Tier 5: Create (Exercises 25–30)
Exercise 25: Create a Complete Documentation Suite
Create the following documentation files for a fictional Python library called logwise that provides structured logging with automatic context enrichment:
- A README.md (at least 500 words)
- A CONTRIBUTING.md (at least 300 words)
- A CHANGELOG.md with entries for versions 1.0.0 through 1.2.0
- A docstring for the main
Loggerclass and its three primary methods
Exercise 26: Build a Documentation CI Pipeline
Design and write the configuration for a GitHub Actions workflow that:
- Checks docstring coverage (fails if below 90%)
- Validates all links in Markdown files
- Runs code examples extracted from documentation
- Builds MkDocs documentation
- Deploys to GitHub Pages on merge to main
Write the complete .github/workflows/docs.yml file and any supporting scripts.
Exercise 27: Create an ADR System
Design a complete ADR management system for a team project:
- Write a template (
adr-template.md) with all required sections - Write ADR-001 about your chosen ADR format and process
- Write ADR-002 about a technical decision of your choice
- Create a
docs/adr/README.mdthat serves as an index of all ADRs
Exercise 28: Write a Complete Tutorial
Write a complete tutorial (at least 1,500 words) that teaches a Python developer how to add comprehensive documentation to an existing undocumented Flask API. The tutorial should cover:
- Adding docstrings to existing routes and functions
- Setting up Sphinx with autodoc
- Writing a getting-started guide
- Configuring automated documentation builds
Include all code examples, configuration files, and expected outputs.
Exercise 29: Create a Documentation Drift Detector
Write a Python script that:
- Parses all Python files in a given directory
- Extracts function signatures (parameter names and types)
- Extracts docstring parameter documentation
- Compares the two and reports discrepancies
- Outputs a report in both human-readable and JSON formats
The script should handle Google, NumPy, and Sphinx docstring styles.
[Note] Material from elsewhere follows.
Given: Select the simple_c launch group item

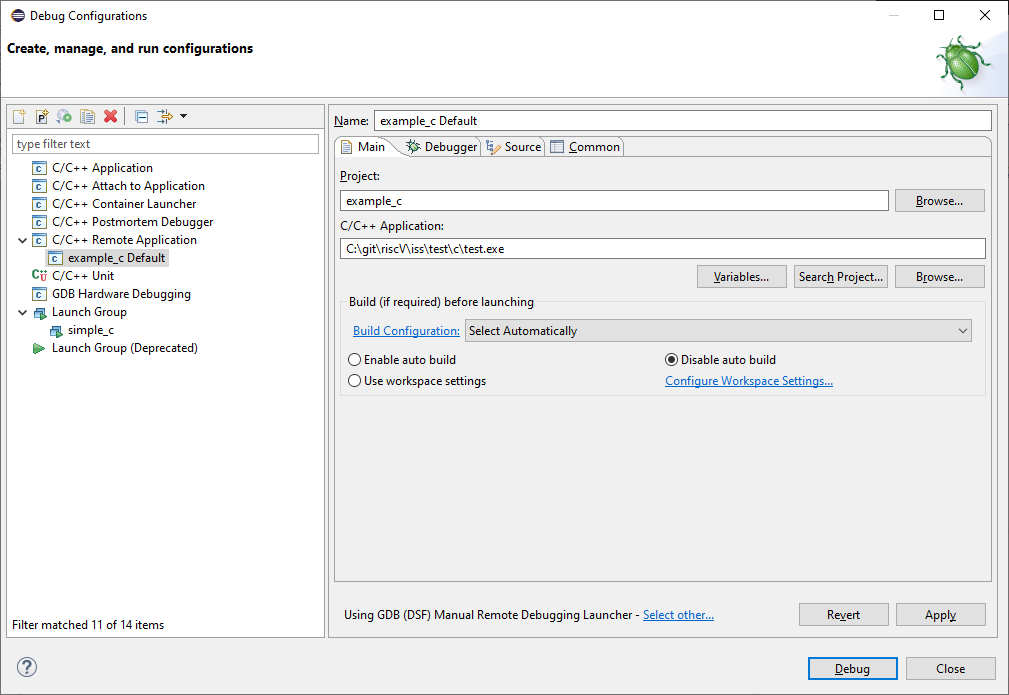Looking at the screenshot, I should (x=90, y=330).
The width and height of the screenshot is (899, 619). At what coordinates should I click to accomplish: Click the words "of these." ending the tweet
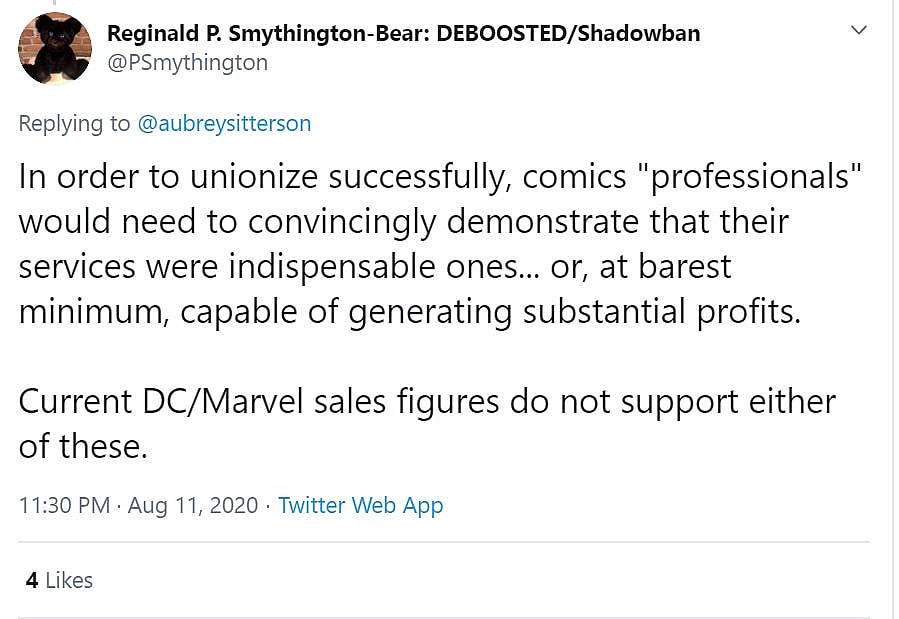[x=83, y=446]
Include complete type hints and docstrings for the script itself.
Exercise 30: Design a Documentation Strategy
You are the technical lead for a new project: a Python-based data pipeline that will be: - Used by 5 internal development teams - Consumed as a library by 3 external partner companies - Operated by a DevOps team with limited Python experience - Extended by a plugin system for custom data transformations
Create a comprehensive documentation strategy document that includes:
- Documentation types needed and their priority
- Tools and hosting decisions (with justification)
- Docstring style guide
- Template for each documentation type
- Maintenance workflow and responsibilities
- Quality metrics and targets
- Timeline for initial documentation creation
The strategy document should be at least 2,000 words and reference specific tools, formats, and practices covered in this chapter.